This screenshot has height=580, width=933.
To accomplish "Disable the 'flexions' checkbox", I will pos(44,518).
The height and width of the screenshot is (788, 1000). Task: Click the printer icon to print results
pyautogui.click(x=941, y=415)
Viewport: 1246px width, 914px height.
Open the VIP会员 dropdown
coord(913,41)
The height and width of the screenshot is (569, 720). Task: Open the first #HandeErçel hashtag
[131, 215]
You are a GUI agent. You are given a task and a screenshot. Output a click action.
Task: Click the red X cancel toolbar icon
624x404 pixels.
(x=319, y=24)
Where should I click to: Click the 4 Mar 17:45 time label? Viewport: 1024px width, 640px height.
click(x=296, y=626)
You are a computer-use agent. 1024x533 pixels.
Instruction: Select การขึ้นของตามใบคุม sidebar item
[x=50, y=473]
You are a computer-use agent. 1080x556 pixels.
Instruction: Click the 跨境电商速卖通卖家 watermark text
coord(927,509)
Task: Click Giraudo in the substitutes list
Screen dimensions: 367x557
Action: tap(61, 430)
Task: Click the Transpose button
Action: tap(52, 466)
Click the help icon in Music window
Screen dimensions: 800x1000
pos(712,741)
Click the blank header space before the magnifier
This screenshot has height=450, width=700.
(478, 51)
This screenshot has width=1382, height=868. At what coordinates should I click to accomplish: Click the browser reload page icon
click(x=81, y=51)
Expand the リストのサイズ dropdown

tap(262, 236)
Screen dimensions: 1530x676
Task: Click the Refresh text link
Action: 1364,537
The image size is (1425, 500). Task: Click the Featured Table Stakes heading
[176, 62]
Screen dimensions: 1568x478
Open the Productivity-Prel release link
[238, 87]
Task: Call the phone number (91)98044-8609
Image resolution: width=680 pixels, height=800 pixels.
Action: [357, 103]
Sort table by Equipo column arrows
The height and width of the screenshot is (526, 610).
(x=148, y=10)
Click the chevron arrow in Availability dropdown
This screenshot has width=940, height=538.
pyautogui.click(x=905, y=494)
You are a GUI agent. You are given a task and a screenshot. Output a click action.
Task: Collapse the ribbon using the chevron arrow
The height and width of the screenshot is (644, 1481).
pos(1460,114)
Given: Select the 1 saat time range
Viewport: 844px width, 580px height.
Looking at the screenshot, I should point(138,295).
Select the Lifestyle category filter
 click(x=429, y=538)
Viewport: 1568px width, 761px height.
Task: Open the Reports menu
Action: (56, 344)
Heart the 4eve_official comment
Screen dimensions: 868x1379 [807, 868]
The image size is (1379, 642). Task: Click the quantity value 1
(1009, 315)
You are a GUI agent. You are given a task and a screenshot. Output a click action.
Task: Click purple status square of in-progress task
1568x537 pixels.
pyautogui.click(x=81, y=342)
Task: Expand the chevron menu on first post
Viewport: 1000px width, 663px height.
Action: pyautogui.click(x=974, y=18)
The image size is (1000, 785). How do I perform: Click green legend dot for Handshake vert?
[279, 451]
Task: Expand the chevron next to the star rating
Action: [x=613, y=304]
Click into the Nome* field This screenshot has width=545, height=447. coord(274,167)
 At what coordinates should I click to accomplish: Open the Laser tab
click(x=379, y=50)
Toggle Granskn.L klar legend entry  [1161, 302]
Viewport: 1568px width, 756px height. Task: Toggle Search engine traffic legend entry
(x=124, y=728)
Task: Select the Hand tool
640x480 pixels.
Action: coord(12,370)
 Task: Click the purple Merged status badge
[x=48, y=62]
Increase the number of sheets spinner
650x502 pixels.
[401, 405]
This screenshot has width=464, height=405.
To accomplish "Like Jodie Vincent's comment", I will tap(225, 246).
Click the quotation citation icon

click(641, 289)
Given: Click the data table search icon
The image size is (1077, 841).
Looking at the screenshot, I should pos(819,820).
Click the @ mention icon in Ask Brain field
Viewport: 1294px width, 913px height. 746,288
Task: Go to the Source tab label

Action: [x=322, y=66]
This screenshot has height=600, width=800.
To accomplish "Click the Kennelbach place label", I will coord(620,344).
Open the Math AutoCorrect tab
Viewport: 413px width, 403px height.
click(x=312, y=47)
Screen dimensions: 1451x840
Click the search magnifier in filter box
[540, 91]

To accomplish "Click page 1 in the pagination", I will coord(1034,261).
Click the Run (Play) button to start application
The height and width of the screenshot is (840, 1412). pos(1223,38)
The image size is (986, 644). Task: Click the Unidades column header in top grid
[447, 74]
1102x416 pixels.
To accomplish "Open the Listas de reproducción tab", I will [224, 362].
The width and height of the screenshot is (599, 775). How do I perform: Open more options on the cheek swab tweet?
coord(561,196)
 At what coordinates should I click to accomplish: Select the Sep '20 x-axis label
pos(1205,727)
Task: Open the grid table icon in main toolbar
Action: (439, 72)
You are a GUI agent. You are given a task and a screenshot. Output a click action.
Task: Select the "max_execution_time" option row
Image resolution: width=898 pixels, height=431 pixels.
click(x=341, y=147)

◇ ◇ ◇ ◇

• _Instructions for the task_:
All of the material above needs repeating. Keep it exact.

• _Exercise response_:
This screenshot has height=580, width=933.
To accomplish "Disable the 'flexions' checkbox", I will pos(44,518).
The height and width of the screenshot is (788, 1000). Task: Click the printer icon to print results
pyautogui.click(x=941, y=415)
Viewport: 1246px width, 914px height.
Open the VIP会员 dropdown
coord(913,41)
The height and width of the screenshot is (569, 720). Task: Open the first #HandeErçel hashtag
[131, 215]
You are a GUI agent. You are given a task and a screenshot. Output a click action.
Task: Click the red X cancel toolbar icon
624x404 pixels.
(x=319, y=24)
Where should I click to: Click the 4 Mar 17:45 time label? Viewport: 1024px width, 640px height.
click(x=296, y=626)
You are a computer-use agent. 1024x533 pixels.
Instruction: Select การขึ้นของตามใบคุม sidebar item
[x=50, y=473]
You are a computer-use agent. 1080x556 pixels.
Instruction: Click the 跨境电商速卖通卖家 watermark text
coord(927,509)
Task: Click Giraudo in the substitutes list
Screen dimensions: 367x557
Action: tap(61, 430)
Task: Click the Transpose button
Action: tap(52, 466)
Click the help icon in Music window
Screen dimensions: 800x1000
pos(712,741)
Click the blank header space before the magnifier
This screenshot has height=450, width=700.
(478, 51)
This screenshot has width=1382, height=868. At what coordinates should I click to accomplish: Click the browser reload page icon
click(x=81, y=51)
Expand the リストのサイズ dropdown

tap(262, 236)
Screen dimensions: 1530x676
Task: Click the Refresh text link
Action: 1364,537
The image size is (1425, 500). Task: Click the Featured Table Stakes heading
[176, 62]
Screen dimensions: 1568x478
Open the Productivity-Prel release link
[238, 87]
Task: Call the phone number (91)98044-8609
Image resolution: width=680 pixels, height=800 pixels.
Action: [357, 103]
Sort table by Equipo column arrows
The height and width of the screenshot is (526, 610).
(x=148, y=10)
Click the chevron arrow in Availability dropdown
This screenshot has width=940, height=538.
pyautogui.click(x=905, y=494)
You are a GUI agent. You are given a task and a screenshot. Output a click action.
Task: Collapse the ribbon using the chevron arrow
The height and width of the screenshot is (644, 1481).
pos(1460,114)
Given: Select the 1 saat time range
Viewport: 844px width, 580px height.
Looking at the screenshot, I should point(138,295).
Select the Lifestyle category filter
 click(x=429, y=538)
Viewport: 1568px width, 761px height.
Task: Open the Reports menu
Action: (56, 344)
Heart the 4eve_official comment
Screen dimensions: 868x1379 [807, 868]
The image size is (1379, 642). Task: Click the quantity value 1
(1009, 315)
You are a GUI agent. You are given a task and a screenshot. Output a click action.
Task: Click purple status square of in-progress task
1568x537 pixels.
pyautogui.click(x=81, y=342)
Task: Expand the chevron menu on first post
Viewport: 1000px width, 663px height.
Action: pyautogui.click(x=974, y=18)
The image size is (1000, 785). How do I perform: Click green legend dot for Handshake vert?
[279, 451]
Task: Expand the chevron next to the star rating
Action: [x=613, y=304]
Click into the Nome* field This screenshot has width=545, height=447. coord(274,167)
 At what coordinates should I click to accomplish: Open the Laser tab
click(x=379, y=50)
Toggle Granskn.L klar legend entry  [1161, 302]
Viewport: 1568px width, 756px height. Task: Toggle Search engine traffic legend entry
(x=124, y=728)
Task: Select the Hand tool
640x480 pixels.
Action: coord(12,370)
 Task: Click the purple Merged status badge
[x=48, y=62]
Increase the number of sheets spinner
650x502 pixels.
[401, 405]
This screenshot has width=464, height=405.
To accomplish "Like Jodie Vincent's comment", I will tap(225, 246).
Click the quotation citation icon

click(641, 289)
Given: Click the data table search icon
The image size is (1077, 841).
Looking at the screenshot, I should pos(819,820).
Click the @ mention icon in Ask Brain field
Viewport: 1294px width, 913px height. 746,288
Task: Go to the Source tab label

Action: [x=322, y=66]
This screenshot has height=600, width=800.
To accomplish "Click the Kennelbach place label", I will coord(620,344).
Open the Math AutoCorrect tab
Viewport: 413px width, 403px height.
click(x=312, y=47)
Screen dimensions: 1451x840
Click the search magnifier in filter box
[540, 91]

To accomplish "Click page 1 in the pagination", I will coord(1034,261).
Click the Run (Play) button to start application
The height and width of the screenshot is (840, 1412). pos(1223,38)
The image size is (986, 644). Task: Click the Unidades column header in top grid
[447, 74]
1102x416 pixels.
To accomplish "Open the Listas de reproducción tab", I will [224, 362].
The width and height of the screenshot is (599, 775). How do I perform: Open more options on the cheek swab tweet?
coord(561,196)
 At what coordinates should I click to accomplish: Select the Sep '20 x-axis label
pos(1205,727)
Task: Open the grid table icon in main toolbar
Action: (439, 72)
You are a GUI agent. You are given a task and a screenshot. Output a click action.
Task: Select the "max_execution_time" option row
Image resolution: width=898 pixels, height=431 pixels.
click(x=341, y=147)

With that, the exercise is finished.